Une faille normale affecte le Jsup. Son miroir peut-être une partie de la paroi d’une cavité karstique remplie par la bauxite, il y a encore la brèche et la bauxite pisolitique (granoclassement au bord de la cavité). –ph37-38-39.
Cette FN a eu également un jeu décrochant visible sur un miroir de la FN (cannelures) et dans la bauxite (stries). –ph 40-41. La bauxite est antérieure à la FN oligocène et postérieure à la cavité karstique qu’elle remplit. elle sépare le Jsup du Santonien.
Le bombement Provençal se forme à l’albien ; à l’émersion, sous climat tropical, des sols latéritiques se forment à partir des marnes du crétacé inférieur par altération. Erodés, ils sont transportés, piégés dans des cavités karstiques où ils vont évoluer en bauxite par lessivage de la silice. Les transgressions du coniacien et du santonien vont les protéger jusqu’à nos jours.
Lorsque 50% de la silice des marnes du crétacé inf a été lessivée, elles évoluent en kaolinite, et si le lessivage se poursuit jusqu’à évacuation complète de la silice, le reliquat est de la bauxite.
La bauxite est constituée de :
-boehmite AlO(OH)
-gibbsite Al(OH)3
-hématite Fe2O3
-goethite FeO(OH), enveloppe des pisolites.
-oxydes de titane- rutile TiO2, qui lui donne un aspect satiné.
-un peu de kaolinite restante.
La bauxite rouge utilisée pour produire de l’aluminium est constituée de boehmite et hématite, les pisolites d’hématite et de goethite,
Elle peut aussi contenir un peu de diaspore, autre forme de la boehmite.
Elle contient également entre 5 et 8% de silice (kaolinite). Si elle en contient plus (surtout au-delà de 16%), elle n’est plus utilisée pour la production d’aluminium.
La mine de bauxite : -ph 42-43.c’est une des plus anciennes ; elle fonctionnait dans les années 1860. Aujourd’hui, 3 bouchons bétonnés obstruent l’entrée de la (ou des) cavité karstique.
La bauxite présente ici est une ancienne latérite qui s’est déposée en plusieurs vagues et en milieu aqueux :
–Il ya alternance et répétition de niveaux de brèches à débris de calcaire, de bauxite pisolitique, de bauxite fine.
–Quand on casse la roche, on y trouve des fragments de lignite provenant d’un ancien marécage mal oxygéné qui devait recouvrir la latérite, ces fragments de lignite se sont déposés en même temps qu’elle pendant une période d’érosion au cours des transgressions du crétacé sup (coniacien, santonien). –ph44-45-46.
On peut constater que la cavité karstique ne contient que de la bauxite fine. Elle a pu y pénétrer par soutirage et, ou, elle a évolué en bauxite fine par un apport excessif de kaolinite (silice) à travers les fissures du karst.

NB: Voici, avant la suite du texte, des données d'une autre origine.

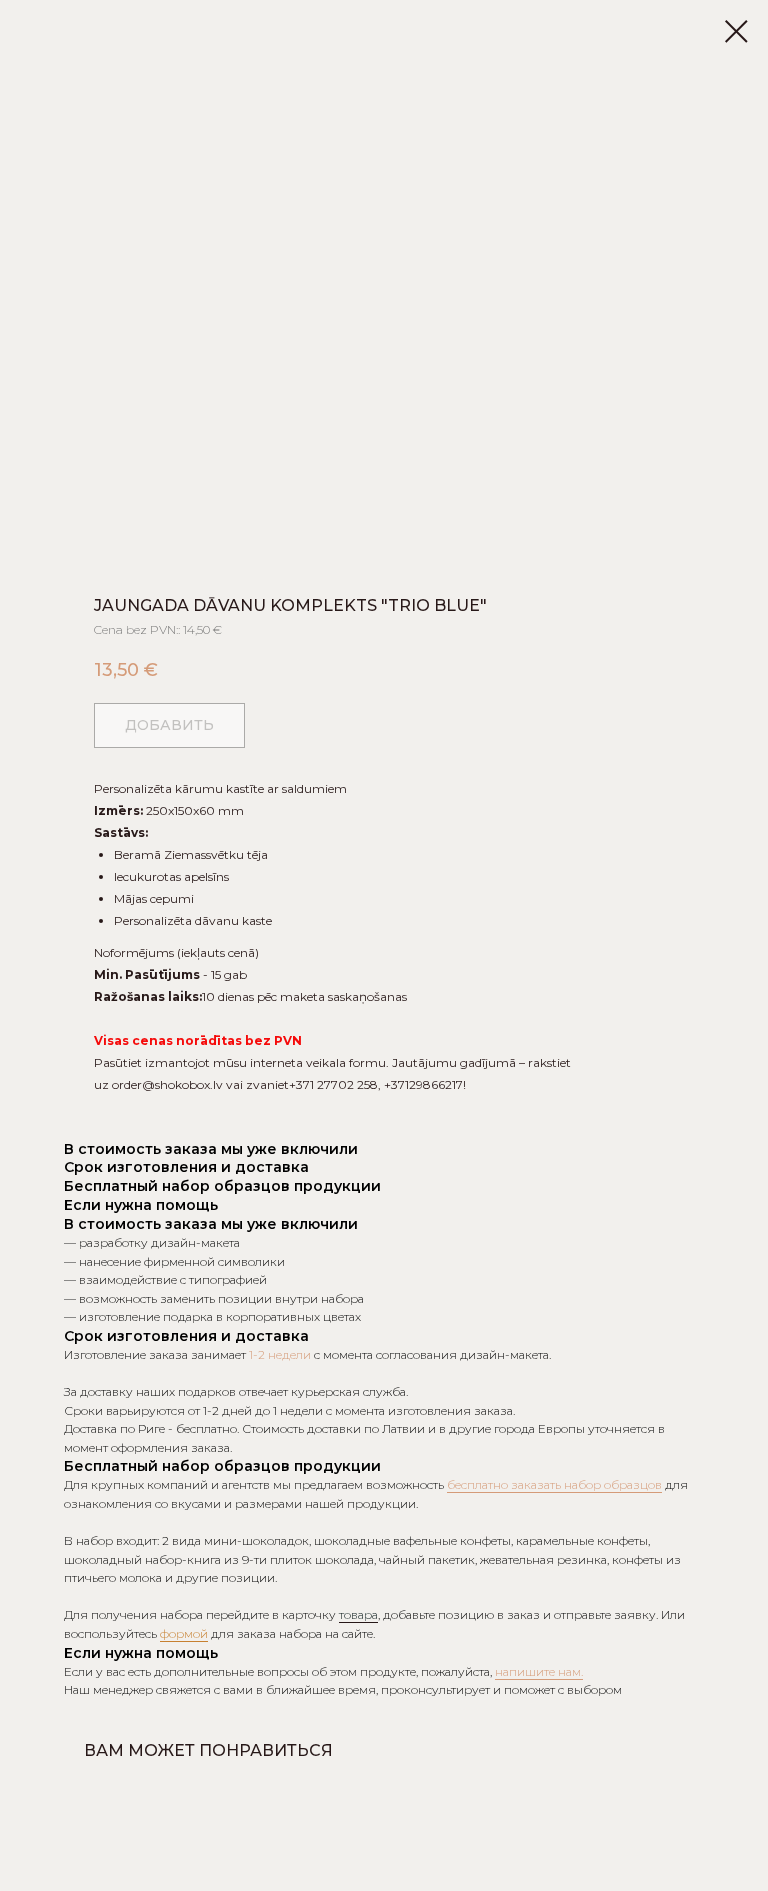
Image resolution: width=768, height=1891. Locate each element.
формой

D’ailleurs, elle présente des reflets blanchâtres et une cassure conchoïdale qui montrent sa richesse en silice. Elle est donc inutilisable pour produire de l’aluminium. Elle a pu être utilisée pour la fabrication de ciment alumineux ou par des céramistes. Elle est le résultat d’une érosion par apport de silice. –ph 47-48-49.
Située tout près d’une FN, elle présente une schistosité de fracture bien évidente.
Arrêts 6. Les sources de l’Encanaux.
Au pont des Encanaux, il y a confluence des ruisseaux de l’Infernet et du ruisseau des Encanaux. Le ruisseau de l’Infernet ne coule que rarement car il n’est alimenté que par la pluie ; il n’y a pas de sources. –ph50-51.
En remontant le long de l’Encanaux, on voit plusieurs sources. Carte ph52.
- Source inférieure. –ph53-54.
Elle a été aménagée, peut-être, pour faire tourner un moulin aujourd’hui disparu.
L’eau se dégazéifie en sortant de la source, ce qui entraîne la formation de travertins avec les gours qu’on ne voit qu’en aval de la source inférieure et dans le ruisseau de Daurengue. –ph58.
Une vingtaine de mètres juste au-dessus, il y a une autre source temporaire. L’entrée est protégée par une grille en fer, un bourrelet de béton canalise l’eau afin qu’elle s’écoule sur la dalle bétonnée qui protège le chemin de l’érosion. –ph55 à 57.
- Source des blocs. –ph59.
Entourée par la végétation.
- Source supérieure. Permanente. –ph60-61.
L’eau s’écoule par une grande fissure ouverte. Le débit varie selon la saison et le rythme des pluies. La photo 62 prise au début juin montre un débit moins important.
- Source haute. –ph63 à 65.
L’eau sort également par une large fissure ouverte.
A partir de là –ph66- le chemin n’est plus visible et nous n’allons pas plus loin.
Mais il y a encore le trou des Encanaux, source temporaire, puis, à 410m d’altitude, le gouffre des Encanaux.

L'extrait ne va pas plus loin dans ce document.